(Work to be completed)
What techniques does the project description give for The Recorded Body?

(Extract provided)
========

The Recorded Body is a process-based sound art project about bodily iteration and interdependence. It uses participatory performance and embodied listening techniques to explore the following questions: How do we recognize each other's bodies? What is contained by the body, and what is outside its bounds? When does a body need or necessitate other bodies?
Aesthetic departure point
From Disability Aesthetics by Tobin Siebers, pages 25–26:
"Aesthetics is the domain where the sensation of otherness is felt at its most powerful, strange, and frightening. Whether the effect is beauty and pleasure, ugliness and pain, or sublimity and terror, the emotional impact of one body on another is experienced as an assault on autonomy and a testament to the power of otherness. ... People thought to experience more pleasure or pain than others or to produce unusual levels of pleasure and pain in other bodies are among the most discriminated against, actively excluded, and violated on the current scene, be they disabled, sexed, gendered, or racialized bodies. ... Oppression is justified most often by the attribution of natural inferiority—what some call 'in-built' or 'biological' inferiority. ... The representation of inferiority always comes back to the appearance of the body and the way the body makes other bodies feel. This is why the study of oppression requires an understanding of aesthetics—not only because oppression uses aesthetic judgments for its violence but also because the signposts of how oppression works are visible in the history of art, where aesthetic judgments about the creation and appreciation of bodies are openly discussed."

========

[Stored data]
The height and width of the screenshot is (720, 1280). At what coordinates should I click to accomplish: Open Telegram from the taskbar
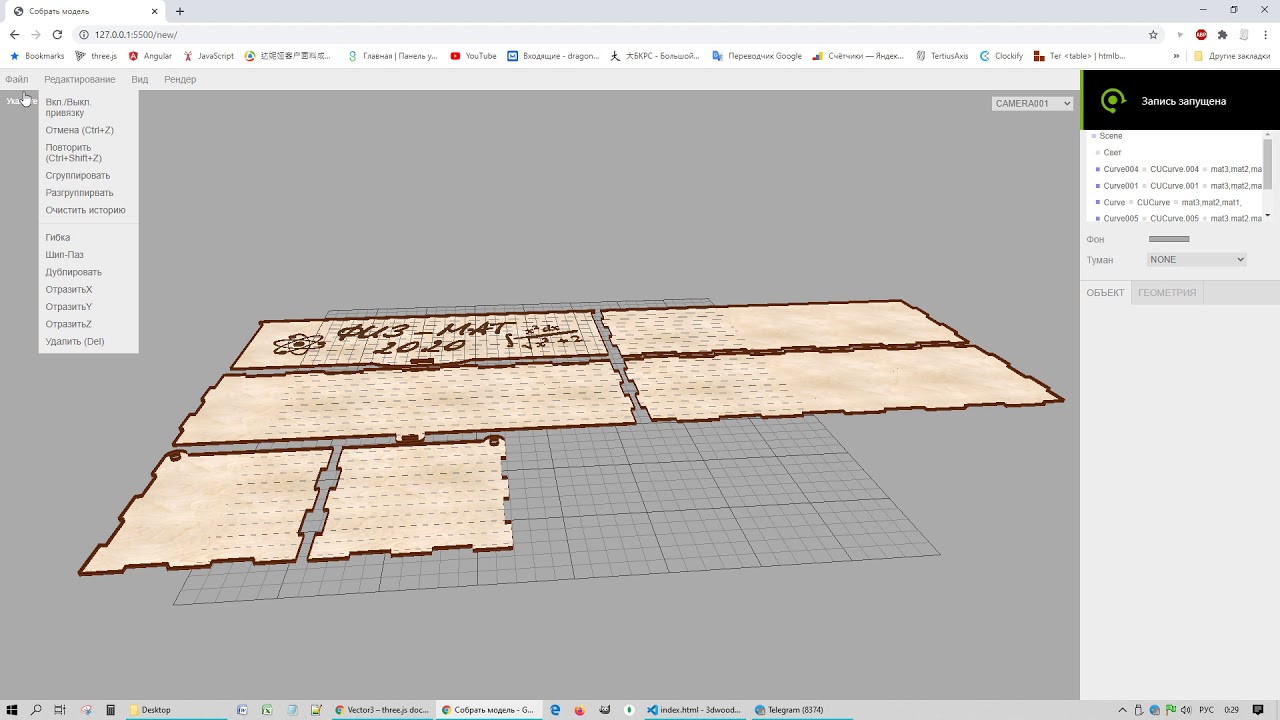click(790, 710)
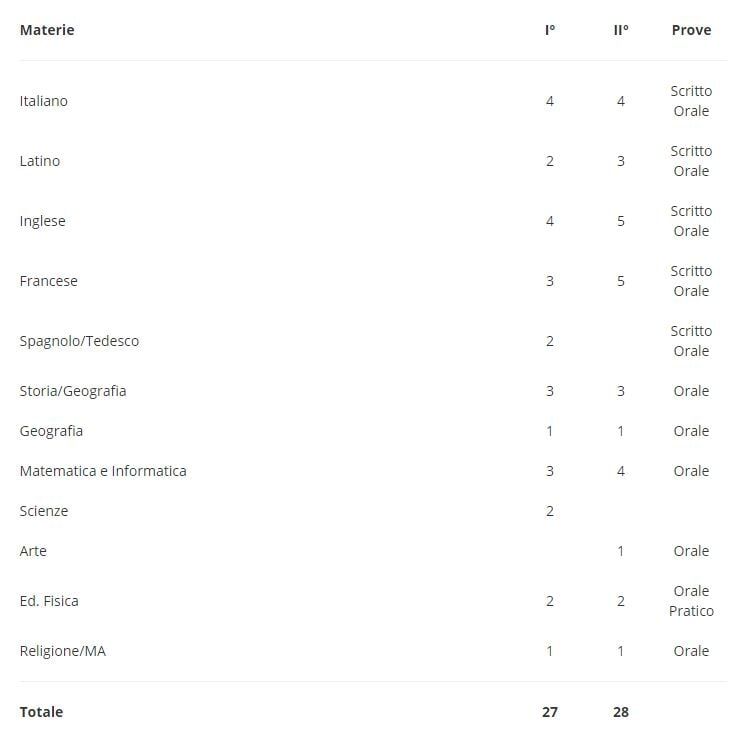Select the Ed. Fisica row label

tap(49, 601)

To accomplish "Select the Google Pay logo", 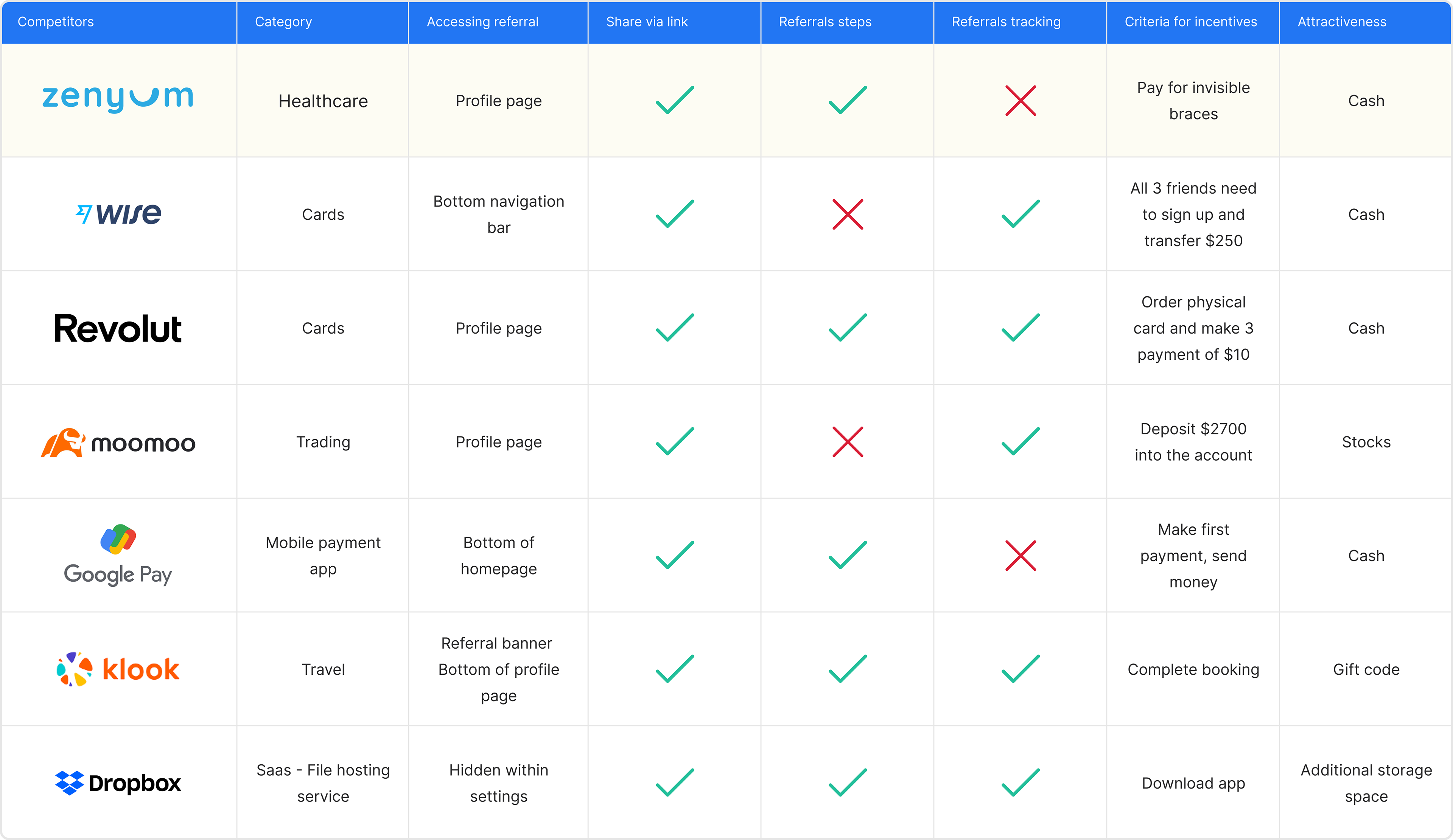I will pos(118,555).
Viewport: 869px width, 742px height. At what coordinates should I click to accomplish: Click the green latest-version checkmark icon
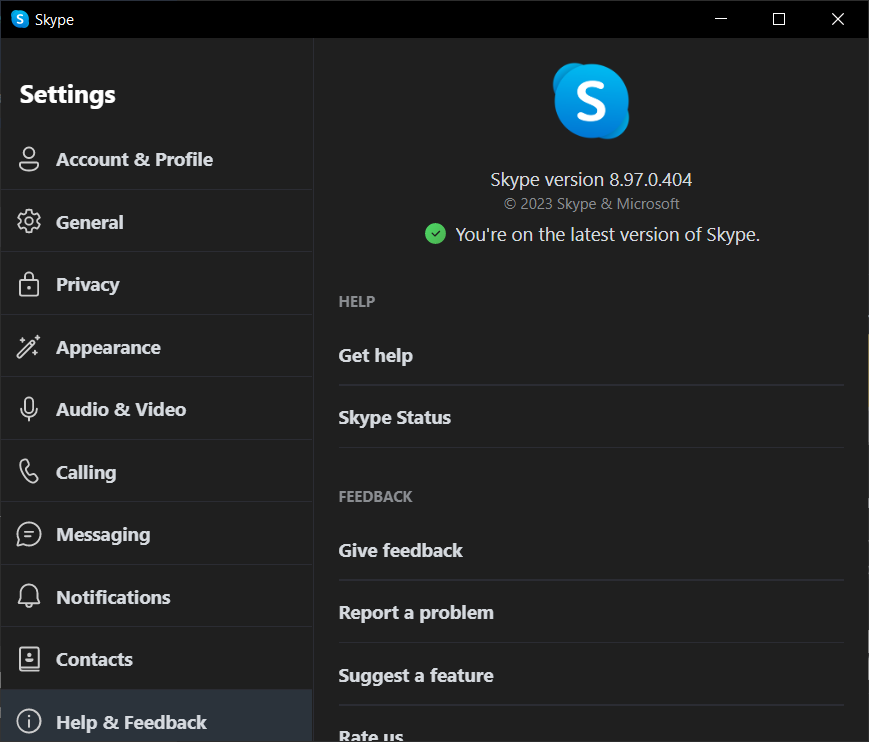(x=435, y=234)
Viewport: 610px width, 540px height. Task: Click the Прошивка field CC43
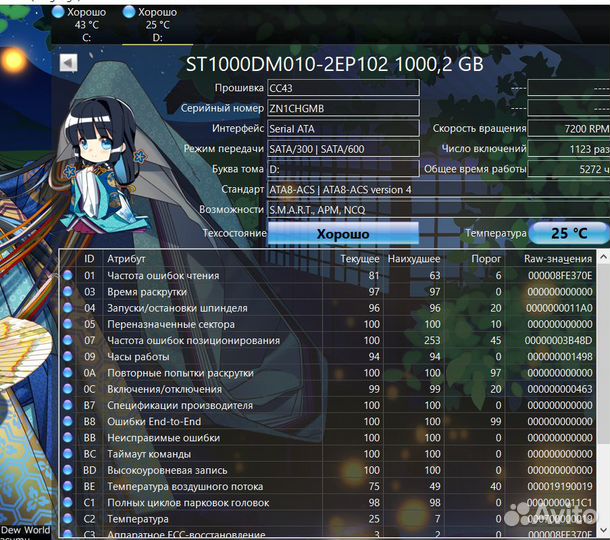pyautogui.click(x=343, y=88)
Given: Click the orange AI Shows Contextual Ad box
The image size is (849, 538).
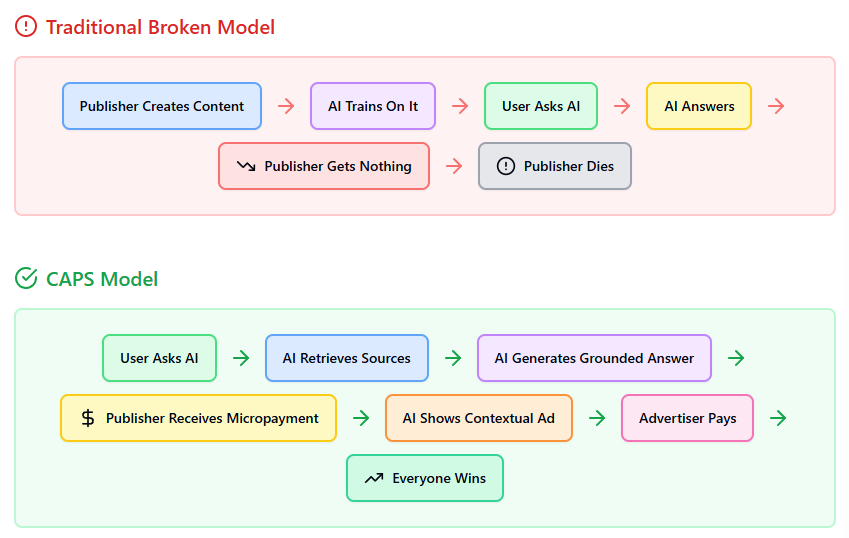Looking at the screenshot, I should (x=478, y=418).
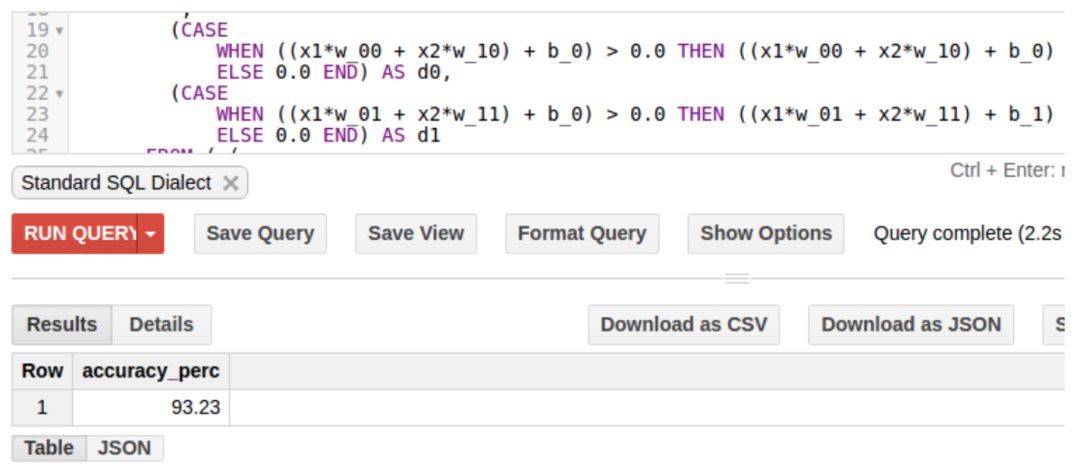Format the query with Format Query

pyautogui.click(x=581, y=233)
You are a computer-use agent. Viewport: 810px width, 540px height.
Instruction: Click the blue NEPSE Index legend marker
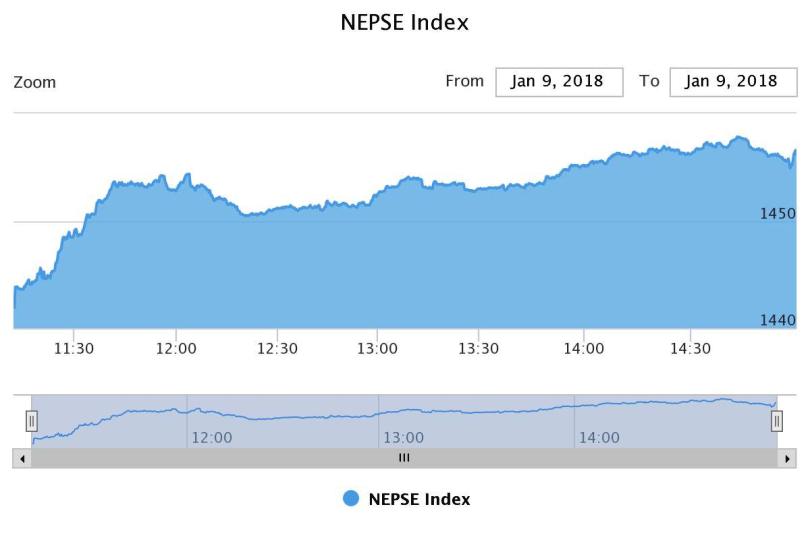point(351,499)
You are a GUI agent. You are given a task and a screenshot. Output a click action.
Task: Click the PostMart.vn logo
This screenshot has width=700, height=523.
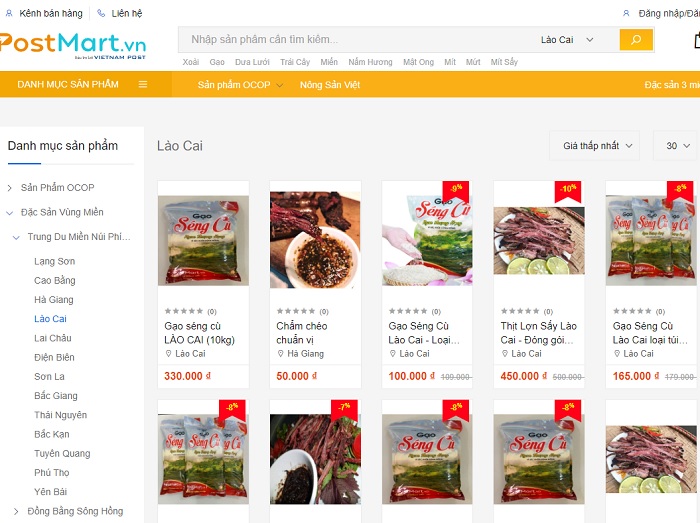click(x=73, y=45)
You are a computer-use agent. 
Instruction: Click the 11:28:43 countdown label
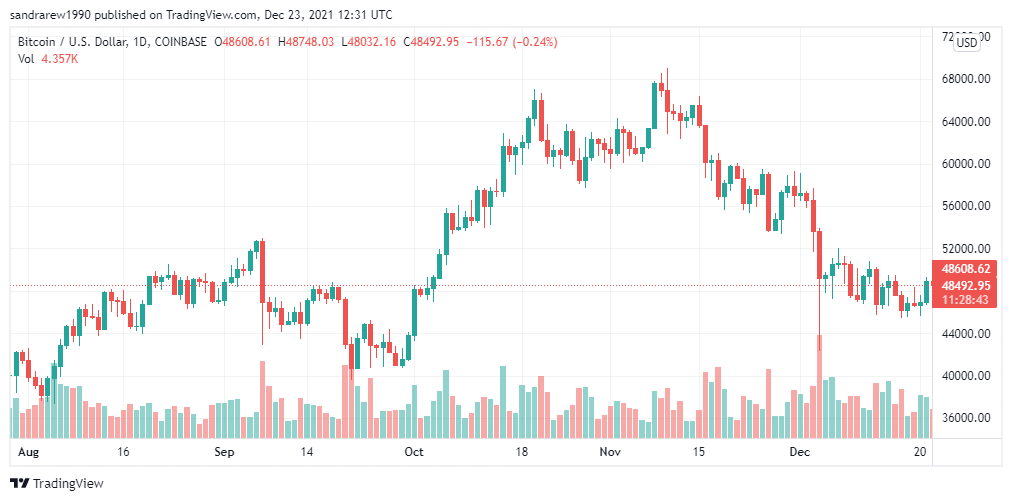(966, 300)
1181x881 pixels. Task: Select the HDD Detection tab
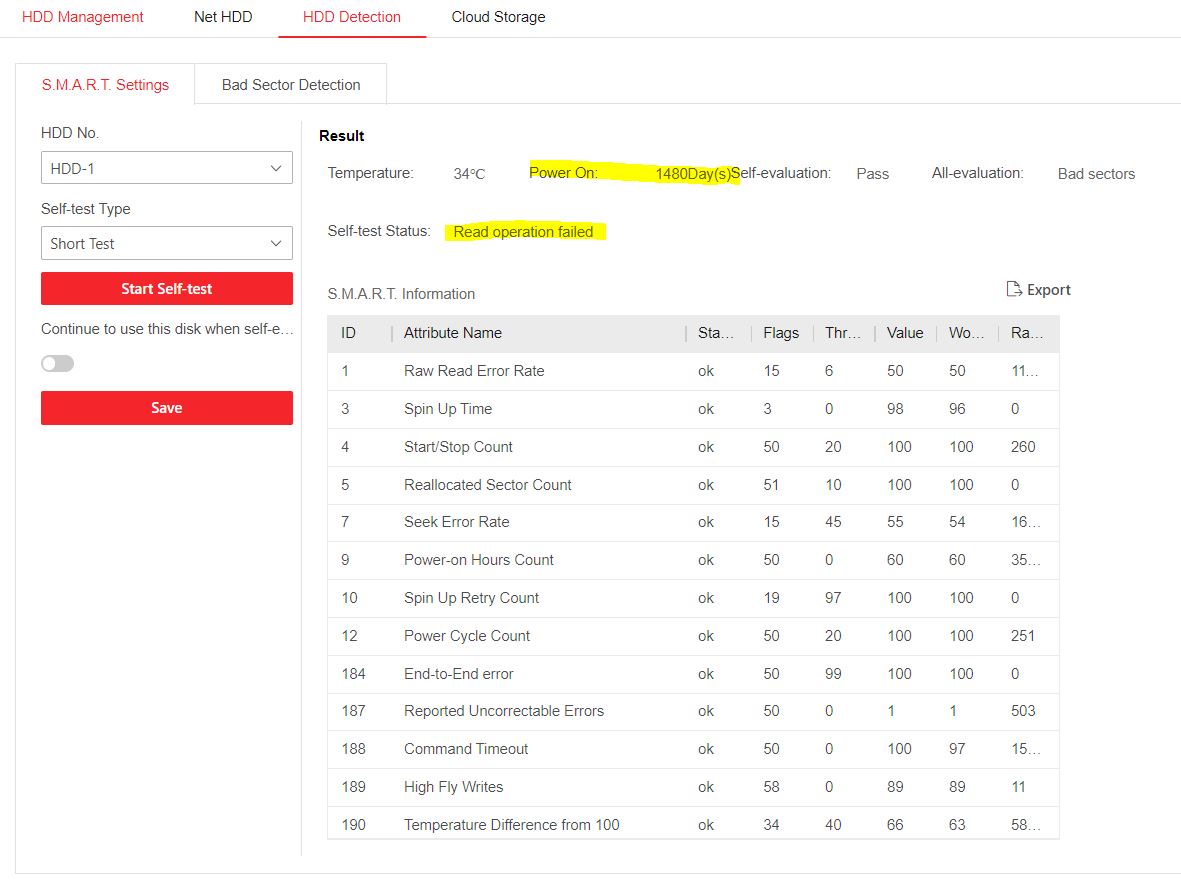coord(352,17)
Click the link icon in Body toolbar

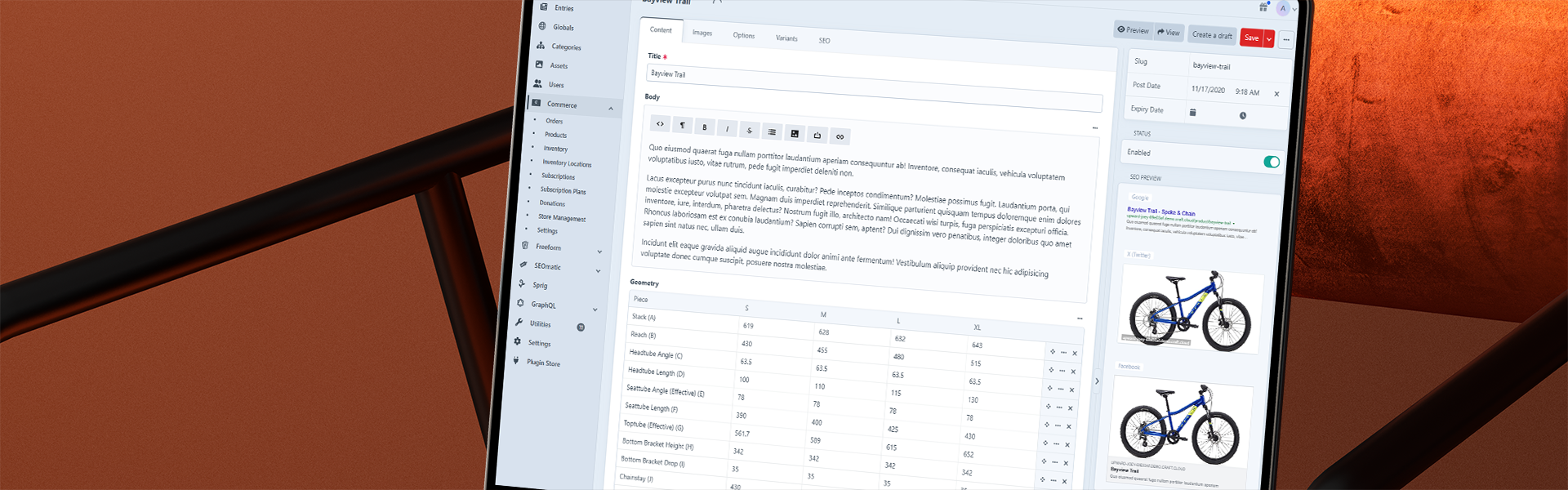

========

(Solution to the problem)
Participatory performance and embodied listening techniques.